ZnO NPs demonstrate a hydrophobic/hydrophilic switching ability depending on the treatment (Myint et al. 2013) as well as super-oleophilic properties (Jianlin et al. 2018). These NPs can be useful for establishing the interphase between water and crude oil molecules. Hence, crude oil molecules are segregated and do not wet the pore walls. The possible decrease in the surface energy of the water/ZnO NPs upon confinement in sandstone pores and upon interactions with the pore walls could lead to segregation of the crude oils.

Conclusion

This study was conducted to exhibit the potential of hydrophilic ZnO nanoparticles in enhance oil recovery by improving fluids–rock interaction properties such as wettability alteration.

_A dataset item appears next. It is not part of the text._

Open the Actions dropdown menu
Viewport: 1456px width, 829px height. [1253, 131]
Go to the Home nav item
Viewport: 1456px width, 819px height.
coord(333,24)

The nanoparticles are active on wettability alteration due to their ability to adsorption on or interact with the surface of the rock and altering the wettability from oil wet toward water wet. Interfacial tension measurements showed that ZnO NPs were able to reduce the FW-oil IFT from 18 to 9.52 mN/m depending on the ZnO NP concentration and FW salinity. The minimum IFT values were obtained at an optimal salinity of 30,000 ppm of FW with 0.1 wt% nanofluid. The effects of various concentrations of ZnO NP on wettability alterations, determined via contact angle measurements, indicated that depending on their concentration, the ZnO NPs were able to alter the wettability by changing the water–oil contact angle from 71° to 13°. When FW or crude oil was confined in the rock, deviations from their corresponding bulk dynamic behaviors were seen. This is attributed to the well-known confinement effect and is important because the NMR relaxation curves presented herein were acquired under confinement, where molecules have restricted motion. The percentage of clay-bound H2O/free fluid index was the highest in S4 with 1.0 PV NP treatment (for treated samples). The S4 treatment thus has a higher potential for wettability alteration under the confined state in porous rocks. A comparison of the T1/T2 ratio, an important parameter quantifying the affinity between the minerals and wetting fluid, also proved that the S4 treatment enables enhanced oil recovery because the T1(3)/T2(3) values are similar in only FW-saturated and S4 (1.0 PV) NP-treated samples. Based on these results, it is possible to alter wettability using ZnO NPs under a confined geometry in rock samples for EOR studies. Furthermore, the LF-NMR method would be optimal for assessing the conditions for NP treatment in EOR. The potential of LF-NMR relaxometry was also demonstrated in water–oil interaction investigations with NP treatment at the subsurface of the rock matrix under a confined geometry. LF-NMR is therefore a promising technique for rock core analysis, petroleum chemistry, and behavioral studies of inorganic NPs in rock cores. Finally, the theories of porous-media relaxation support the applications of LF-NMR technologies.